Growing Agathosma ciliaris
Sow the seed in autumn in a light, well-draining medium such as coarse river sand or equal parts of sand and compost. Cover seeds with a thin layer of either bark or sand, and then water. Place the seed tray in a covered area that provides enough good light and ventilation. The medium must never be allowed to dry out completely or be overwatered. Germination can take between 4 and 9 weeks, and the appearance of the first 4 true leaves indicate that the seedlings are ready for pricking out. The fine roots are extremely fragile and must be handled with care. Place the potted seedlings in a shady area for 3–4 weeks to harden them off, before placing them in full sun. This will also be a good time to pinch out the growing tips of the seedlings to encourage a more bushy growth habit. Regularly feed the young seedlings with some balanced nutrient products.
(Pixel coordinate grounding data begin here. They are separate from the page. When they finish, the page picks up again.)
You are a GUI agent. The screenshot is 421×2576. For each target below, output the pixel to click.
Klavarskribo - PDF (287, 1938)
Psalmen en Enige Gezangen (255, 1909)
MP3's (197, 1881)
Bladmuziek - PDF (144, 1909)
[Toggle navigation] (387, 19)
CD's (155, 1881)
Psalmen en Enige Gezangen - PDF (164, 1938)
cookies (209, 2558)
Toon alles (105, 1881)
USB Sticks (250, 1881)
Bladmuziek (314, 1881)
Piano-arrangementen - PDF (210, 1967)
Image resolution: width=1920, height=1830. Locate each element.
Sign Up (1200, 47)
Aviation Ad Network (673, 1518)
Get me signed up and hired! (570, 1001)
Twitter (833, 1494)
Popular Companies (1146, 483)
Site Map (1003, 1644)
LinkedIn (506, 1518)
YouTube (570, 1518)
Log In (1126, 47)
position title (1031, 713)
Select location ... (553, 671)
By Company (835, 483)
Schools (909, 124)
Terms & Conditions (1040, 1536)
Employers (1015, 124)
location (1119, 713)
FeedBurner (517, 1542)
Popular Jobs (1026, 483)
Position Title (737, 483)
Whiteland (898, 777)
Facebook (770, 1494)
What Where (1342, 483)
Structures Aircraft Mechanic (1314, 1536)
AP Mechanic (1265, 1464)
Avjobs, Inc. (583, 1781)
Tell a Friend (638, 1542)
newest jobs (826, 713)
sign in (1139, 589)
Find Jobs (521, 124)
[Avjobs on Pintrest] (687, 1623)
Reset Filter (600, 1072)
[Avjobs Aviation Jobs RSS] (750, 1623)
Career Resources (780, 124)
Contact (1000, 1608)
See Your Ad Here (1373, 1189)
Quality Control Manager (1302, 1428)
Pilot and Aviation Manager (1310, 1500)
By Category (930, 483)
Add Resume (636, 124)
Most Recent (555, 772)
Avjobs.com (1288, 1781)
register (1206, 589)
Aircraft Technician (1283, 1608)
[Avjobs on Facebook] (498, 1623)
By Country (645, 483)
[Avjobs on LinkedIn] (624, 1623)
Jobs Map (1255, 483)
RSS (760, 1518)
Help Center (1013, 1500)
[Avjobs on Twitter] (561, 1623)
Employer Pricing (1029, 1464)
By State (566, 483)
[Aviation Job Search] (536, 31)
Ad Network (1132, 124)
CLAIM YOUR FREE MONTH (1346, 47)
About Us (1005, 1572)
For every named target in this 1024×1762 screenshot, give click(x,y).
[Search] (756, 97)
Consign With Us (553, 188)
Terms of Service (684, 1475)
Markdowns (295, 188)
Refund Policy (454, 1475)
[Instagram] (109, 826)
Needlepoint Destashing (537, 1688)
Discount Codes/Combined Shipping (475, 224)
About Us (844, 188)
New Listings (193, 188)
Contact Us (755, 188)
This species can also be propagated by vegetative means, by taking cuttings. Prepare cuttings of between 25 and 55 mm, taken from fresh material of the current year’s growth; remove about a third of the foliage and cut them below the node. Dip the cuttings in a rooting hormone and place in trays with a medium consisting of coarse river sand or equal parts of bark and polystyrene. Place the cuttings in a mist-unit with heated benches. Pot the rooted cuttings into a well-drained mix and then move them to a shady area for 2–4 weeks, to harden off. After this, plants can be moved into full sun. After 7–8 months plants can be planted in the garden.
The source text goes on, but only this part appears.